As general guidance, roadmaps for Machine Learning products need to be elastic enough to allow for such re-evaluation of existing strategies within the uncertainty of experimentation. While the elasticity creates an inclination towards adding buffers in timelines, often it is quite difficult to benchmark the research phase timelines and set the right expectations. What I have learned from working on such projects is often expanding your product discovery phase and focusing on developing a basic proof of concept (POC), to validate the idea before a full-scale development, can help in disambiguating the situation.  

The POC will not only help you to test the waters, identify future problems, and get timeline estimates but it will also help you set realistic leadership expectations by providing tangible evidence of a proposed product's feasibility. This builds confidence and can help increase their buy-in for the project overall. 
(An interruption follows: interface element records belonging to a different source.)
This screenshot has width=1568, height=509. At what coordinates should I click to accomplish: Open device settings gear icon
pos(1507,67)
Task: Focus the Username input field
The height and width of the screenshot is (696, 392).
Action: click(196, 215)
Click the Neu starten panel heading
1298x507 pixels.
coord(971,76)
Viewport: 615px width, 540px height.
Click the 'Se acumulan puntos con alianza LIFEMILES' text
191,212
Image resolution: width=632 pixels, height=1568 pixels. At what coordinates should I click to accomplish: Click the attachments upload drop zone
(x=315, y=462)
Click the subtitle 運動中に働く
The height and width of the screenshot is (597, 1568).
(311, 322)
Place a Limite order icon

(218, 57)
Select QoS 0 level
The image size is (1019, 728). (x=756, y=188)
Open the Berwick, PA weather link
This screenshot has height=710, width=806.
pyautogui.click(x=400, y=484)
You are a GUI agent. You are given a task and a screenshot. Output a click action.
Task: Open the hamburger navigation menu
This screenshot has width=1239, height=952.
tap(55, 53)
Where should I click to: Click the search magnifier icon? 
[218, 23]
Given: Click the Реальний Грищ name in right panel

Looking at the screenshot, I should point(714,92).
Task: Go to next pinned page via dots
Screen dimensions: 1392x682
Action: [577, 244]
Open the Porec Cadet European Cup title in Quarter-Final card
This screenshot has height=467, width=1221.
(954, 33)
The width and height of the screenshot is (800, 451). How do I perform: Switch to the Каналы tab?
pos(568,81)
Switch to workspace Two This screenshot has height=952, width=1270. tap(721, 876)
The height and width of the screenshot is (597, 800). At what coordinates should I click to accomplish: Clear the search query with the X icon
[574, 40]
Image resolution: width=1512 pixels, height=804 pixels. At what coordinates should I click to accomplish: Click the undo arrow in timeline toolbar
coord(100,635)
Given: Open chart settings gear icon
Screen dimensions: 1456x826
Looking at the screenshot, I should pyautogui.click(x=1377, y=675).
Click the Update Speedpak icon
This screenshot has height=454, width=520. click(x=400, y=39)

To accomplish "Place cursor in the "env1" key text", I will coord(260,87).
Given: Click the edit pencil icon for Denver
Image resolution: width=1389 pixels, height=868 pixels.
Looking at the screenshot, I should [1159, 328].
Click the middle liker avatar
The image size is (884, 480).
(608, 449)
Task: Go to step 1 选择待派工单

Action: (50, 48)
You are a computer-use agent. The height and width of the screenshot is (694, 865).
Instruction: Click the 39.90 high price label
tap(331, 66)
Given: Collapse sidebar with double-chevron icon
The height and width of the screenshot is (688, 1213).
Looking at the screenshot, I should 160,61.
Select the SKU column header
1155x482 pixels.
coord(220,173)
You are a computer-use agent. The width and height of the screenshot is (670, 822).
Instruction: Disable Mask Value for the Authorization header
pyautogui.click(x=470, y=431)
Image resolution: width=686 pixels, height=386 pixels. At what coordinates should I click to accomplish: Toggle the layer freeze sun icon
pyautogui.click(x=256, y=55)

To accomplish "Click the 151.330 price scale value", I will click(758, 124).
Navigating the intersection between engineering disciplines and the nuances of machine learning is a pivotal aspect of developing these Machine Learning-based products. Bridging the gap between these two perspectives hinges on clear, open communication channels and a mutual understanding of the iterative nature inherent to Machine Learning projects. Engineering teams tend to lean towards a more deterministic and structured development cycle, accustomed to predefined specifications and a clear endpoint. In contrast, Machine Learning scientists often operate within a probabilistic framework, where outcomes are not always certain, adjustments are made continuously based on new data and insights and meeting timelines can become a best-case scenario. 

Early and frequent efforts to establish a common language and shared objectives can be instrumental in harmonizing the perspectives of Machine Learning and engineering teams. In my own experience, while shared objectives fostered a sense of collective ownership, the real turning point was implementing joint planning sessions.

During bi-weekly planning meetings, we didn't just focus on team goals; we consistently emphasized the interdependencies between each team's milestones. These sessions allowed both teams to gain a deep understanding of each other's workloads and dependencies. This transparency had a significant impact on the project. For instance, during one such session, the engineering team proactively identified potential technical feasibility issues. This early communication not only managed expectations with the Machine Learning team but also resulted in far more informed estimates for the project roadmap.

In essence, all team members must appreciate the value of flexibility and the potential for change as the project progresses. Cultivating an environment where iterative development is recognized as a pathway to innovation, rather than a series of setbacks, can significantly streamline the journey from concept to deployment. This collaborative approach ensures that expectations are managed effectively, paving the way for the successful realization of Machine Learning-based products.